J.D., UC Davis School of Law
L.L.M., Columbia University
Special interests: bioethics, stem cell research, ethics and law, health-care law, public health law, health disparities, reproductive justice, critical race feminism
Lisa Ikemoto has always been fascinated by science, even while studying law. While a student at the UC Davis School of Law, Bioethics was her favorite course, and her interest in the ways that race and gender affect access to health-care dates back to those early days at King Hall. Since earning her J.D. degree from the Law School in 1987 (and then her L.L.M. from Columbia University in 1989), she has been able to combine the two disciplines to become a Professor at King Hall, a nationally recognized scholar on the ethics of stem cell research, and a pioneer in the field of “critical race theory.”

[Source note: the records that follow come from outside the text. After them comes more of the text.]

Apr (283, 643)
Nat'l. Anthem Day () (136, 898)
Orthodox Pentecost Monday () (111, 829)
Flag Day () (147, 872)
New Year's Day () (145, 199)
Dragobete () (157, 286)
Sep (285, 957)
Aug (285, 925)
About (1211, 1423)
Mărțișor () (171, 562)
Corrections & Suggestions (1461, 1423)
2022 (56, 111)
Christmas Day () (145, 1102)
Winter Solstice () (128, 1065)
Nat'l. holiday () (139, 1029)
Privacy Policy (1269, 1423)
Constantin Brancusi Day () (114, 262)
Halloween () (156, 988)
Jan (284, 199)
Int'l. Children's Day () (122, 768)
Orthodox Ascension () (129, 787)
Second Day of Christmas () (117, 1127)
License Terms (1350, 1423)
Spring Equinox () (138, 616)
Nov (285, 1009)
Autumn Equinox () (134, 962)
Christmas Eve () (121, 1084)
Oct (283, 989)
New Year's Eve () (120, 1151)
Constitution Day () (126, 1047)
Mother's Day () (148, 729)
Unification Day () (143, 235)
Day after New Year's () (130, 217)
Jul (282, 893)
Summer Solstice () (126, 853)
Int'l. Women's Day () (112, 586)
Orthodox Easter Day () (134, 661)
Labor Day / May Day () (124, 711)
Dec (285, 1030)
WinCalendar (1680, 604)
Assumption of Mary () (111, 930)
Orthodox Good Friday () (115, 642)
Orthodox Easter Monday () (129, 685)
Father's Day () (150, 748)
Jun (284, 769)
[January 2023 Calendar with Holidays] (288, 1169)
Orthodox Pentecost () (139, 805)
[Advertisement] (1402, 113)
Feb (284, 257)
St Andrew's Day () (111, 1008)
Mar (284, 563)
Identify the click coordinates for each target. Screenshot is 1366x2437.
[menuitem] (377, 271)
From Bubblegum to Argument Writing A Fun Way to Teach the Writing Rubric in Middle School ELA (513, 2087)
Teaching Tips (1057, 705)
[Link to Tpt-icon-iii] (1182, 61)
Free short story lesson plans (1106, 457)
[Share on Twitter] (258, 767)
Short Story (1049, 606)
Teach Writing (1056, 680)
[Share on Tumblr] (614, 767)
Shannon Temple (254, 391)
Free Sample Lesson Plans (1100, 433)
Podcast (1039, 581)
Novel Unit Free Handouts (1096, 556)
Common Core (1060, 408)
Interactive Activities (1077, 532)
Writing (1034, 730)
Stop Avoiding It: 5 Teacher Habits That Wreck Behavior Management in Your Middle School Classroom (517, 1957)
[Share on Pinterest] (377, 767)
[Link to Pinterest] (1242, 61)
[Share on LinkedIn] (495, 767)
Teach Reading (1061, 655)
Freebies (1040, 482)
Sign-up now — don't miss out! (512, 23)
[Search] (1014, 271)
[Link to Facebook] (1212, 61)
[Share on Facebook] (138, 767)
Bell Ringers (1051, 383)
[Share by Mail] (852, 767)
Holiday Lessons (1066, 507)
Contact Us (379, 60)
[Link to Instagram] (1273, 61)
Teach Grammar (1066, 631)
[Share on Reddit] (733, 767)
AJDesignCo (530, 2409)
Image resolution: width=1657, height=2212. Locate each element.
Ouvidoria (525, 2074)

Professor Ikemoto’s interest in stem cell research grew naturally from her scholarship and teaching on bioethics, health-care law, and public health law. Having published extensively on genetic and reproductive technology use, the regulation of fertility and pregnancy, and race and gender disparities in health care, she became aware of the ethical and legal issues surrounding stem cell research, ranging from questions of access to new technologies and treatments to ethical issues involved in the sale of human tissues.
“We need to address now the issues of who should benefit from and who will have access to publicly funded stem cell research,” said Ikemoto, who is a member of the UC Davis Stem Cell Advisory Group, which is coordinating the development and implementation of the university’s stem cell programs.
Professor Ikemoto is also active as an attorney, having recently been honored for her pro bono work to secure reparations for Japanese Americans interned during World War II, and has been involved in a variety of social issues related to the treatment of women and minorities, particularly Asian Americans. She has been a leading scholar in the field of critical race theory, which explores ways in which racism, patriarchy, and other systems of oppression are so deeply rooted in social institutions and cultural norms that they impact individuals in ways that are not commonly thought of as discriminatory. She remains focused on using her dual interests in science and the law in ways that benefit the public interest.
“I use critical race theory in my research to uncover civil rights issues that civil rights law does not yet reach,” said Ikemoto.